'This ep sounds like the culmination of Coil and My Bloody Valentine collaborating via some third unknown supernatural force.'
'The English Channel must generate a mighty fog, because Lawry Joseph Tilbury's been lost in it for years. Luckily he brought along a dusty four-track, some lost children, a nylon guitar, and an analogue synth or two (maybe he pulled a red wagon behind?). This 12" EP—served up on the heaviest vinyl I've held betwixt me fingers—starts off as unassuming folktronica, nice but not drop-your-jaw-and-slap-your-cheek, before diving headlong into psych stew experiments, circus noise tape collage, and keyboard drone dirge.
Largely beatless, this EP certainly doesn't step on Dan Snaith's or Keiran Hebdan's toes, eschewing the entirety of folktronica clichés. Still the tag feels proper in part, for the sweetheart-done-gone melodies and dusty bucolia suffusing the tracks. Acid folk is a more useful referent: Comus deconstructed and tied back together with bent circuits. Making this, dare I say, the first relevant work of…freak-folktronica.'
'As a child, Lawry Joseph Tilbury stole into the forests surrounding his home and, using a broken nylon guitar, a record player, and a couple of scratchy records, created ramshackle serenades to the woodland creatures and the moon. Though today an adult living in Brighton, he's never lost that idiosyncratic sensibility and now, rejecting computers and digital gear for the tape cassette, records under the name Birdengine using a 4-track recorder, Dictaphones, home-made tape loops, and music boxes. What results are creaky compositions realized with decrepit instrumentation and steeped in scratchy hiss and rust, not so much from some other universe but from some other era. Still, the first thing one notices about this 12-inch-only release is the vinyl itself, a slab so thick it could repel cannon fire, though the focus shifts immediately the moment his surreal collages of mechanical noises and dusty keyboards rise like ghosts from the grooves.
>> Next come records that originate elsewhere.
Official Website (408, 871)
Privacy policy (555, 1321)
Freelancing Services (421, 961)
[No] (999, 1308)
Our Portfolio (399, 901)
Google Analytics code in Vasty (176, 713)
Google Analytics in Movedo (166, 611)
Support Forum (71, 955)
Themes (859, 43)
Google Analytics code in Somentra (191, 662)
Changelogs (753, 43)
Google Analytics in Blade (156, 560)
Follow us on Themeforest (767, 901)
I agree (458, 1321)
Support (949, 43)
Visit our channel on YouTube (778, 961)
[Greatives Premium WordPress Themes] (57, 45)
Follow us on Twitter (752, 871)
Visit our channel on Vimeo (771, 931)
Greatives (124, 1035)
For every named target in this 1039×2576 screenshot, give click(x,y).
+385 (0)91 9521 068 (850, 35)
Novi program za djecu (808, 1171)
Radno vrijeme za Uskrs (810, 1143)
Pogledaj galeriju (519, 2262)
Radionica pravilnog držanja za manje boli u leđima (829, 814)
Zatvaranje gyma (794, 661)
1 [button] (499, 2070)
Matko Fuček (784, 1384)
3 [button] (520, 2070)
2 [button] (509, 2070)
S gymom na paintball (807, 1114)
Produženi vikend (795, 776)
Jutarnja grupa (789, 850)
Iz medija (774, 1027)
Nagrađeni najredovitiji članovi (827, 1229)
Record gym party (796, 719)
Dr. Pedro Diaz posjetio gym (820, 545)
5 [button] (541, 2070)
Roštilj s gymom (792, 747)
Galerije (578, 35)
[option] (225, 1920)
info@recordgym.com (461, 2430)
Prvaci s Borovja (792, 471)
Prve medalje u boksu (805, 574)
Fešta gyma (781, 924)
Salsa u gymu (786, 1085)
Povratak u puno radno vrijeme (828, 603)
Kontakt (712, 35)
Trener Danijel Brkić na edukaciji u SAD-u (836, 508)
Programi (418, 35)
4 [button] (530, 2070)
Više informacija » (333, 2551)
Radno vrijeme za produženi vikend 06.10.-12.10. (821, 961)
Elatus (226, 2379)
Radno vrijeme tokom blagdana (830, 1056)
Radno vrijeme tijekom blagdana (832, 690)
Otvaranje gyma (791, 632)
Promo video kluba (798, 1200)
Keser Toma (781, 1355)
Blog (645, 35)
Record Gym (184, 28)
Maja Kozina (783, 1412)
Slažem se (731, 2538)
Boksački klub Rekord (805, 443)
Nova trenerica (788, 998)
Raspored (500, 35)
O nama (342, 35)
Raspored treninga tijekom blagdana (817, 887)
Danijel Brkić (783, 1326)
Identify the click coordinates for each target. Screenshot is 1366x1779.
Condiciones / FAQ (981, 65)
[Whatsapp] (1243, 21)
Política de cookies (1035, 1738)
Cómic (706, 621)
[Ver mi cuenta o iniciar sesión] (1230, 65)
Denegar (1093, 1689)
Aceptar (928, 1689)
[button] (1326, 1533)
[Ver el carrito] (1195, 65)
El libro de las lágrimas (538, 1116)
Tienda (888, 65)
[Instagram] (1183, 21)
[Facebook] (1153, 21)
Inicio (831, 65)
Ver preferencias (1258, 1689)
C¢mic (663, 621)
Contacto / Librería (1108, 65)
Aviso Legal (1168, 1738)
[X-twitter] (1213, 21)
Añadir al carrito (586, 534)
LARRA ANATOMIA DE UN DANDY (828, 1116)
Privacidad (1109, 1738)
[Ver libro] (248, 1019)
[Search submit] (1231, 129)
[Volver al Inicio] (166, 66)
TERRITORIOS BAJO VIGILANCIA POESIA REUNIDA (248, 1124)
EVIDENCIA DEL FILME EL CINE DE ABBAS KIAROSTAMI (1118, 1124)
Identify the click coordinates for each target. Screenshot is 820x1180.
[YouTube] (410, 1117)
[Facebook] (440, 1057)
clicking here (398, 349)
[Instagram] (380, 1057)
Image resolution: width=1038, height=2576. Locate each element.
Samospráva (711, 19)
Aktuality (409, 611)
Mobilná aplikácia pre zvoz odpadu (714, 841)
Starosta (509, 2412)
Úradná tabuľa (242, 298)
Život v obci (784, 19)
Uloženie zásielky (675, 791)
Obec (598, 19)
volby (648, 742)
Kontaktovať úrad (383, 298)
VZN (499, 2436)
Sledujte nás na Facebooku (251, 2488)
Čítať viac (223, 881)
"Headache (Days 3, 7 and 9)" perhaps best exemplifies his sound, with melismatic acoustic whorls coalescing into wavering melancholia. The dirge-like "She Needs More Memory" veers closest to a traditional electronic style with a weave of high-pitched melodies and guttural tones underlaid by curdling beats. The three remaining pieces pursue a more collage-oriented approach, with what sounds like a chainsaw roaring alongside minimal piano sprinkles in "What I Do Is Secret." Carnival melodies rub shoulders with noisy blasts in "Let There Be Rope Tied Around Their Middles" while "Thoughts of a Falling Glass Man" combines hydraulic clanks, rapidly picked strings, and woozy orchestral samples in strange manner. Those looking for kindred spirits might imagine Birdengine as an eccentric third cousin to The Brothers Quay who likewise embrace a refreshingly ancient-modern coupling in films like Street of Crocodiles and Institute Benjamenta.
(Speaking of visual imagery, a remarkable animated video of 'Thoughts of a Falling Glass Man' produced by Sherbet using considerably more current production methods, is available for viewing at the Benbecula site.)'
"This is my favourite Benbecula release so far"
'It's wonderful what can be done with some old tapes, a 4-track, and a bit of imagination. When that imagination is as waywardly creative as Mr Birdengine's we end up with five tracks such as these and everyone's a winner. Weird? Mm, yes. A hit? No regrettably not probably. But very good? Oh yes, and that's underselling it by quite a bit I'd venture. Thank goodness for people like Birdengine and Benbecula.'
Robots And Electronic Brains
Birdengine is the musical project of Lawry Joseph Tilbury, whose unique music has been described by The Independent as 'beautiful, backwards weirdness' and by WARP Records as “an unknown supernatural force".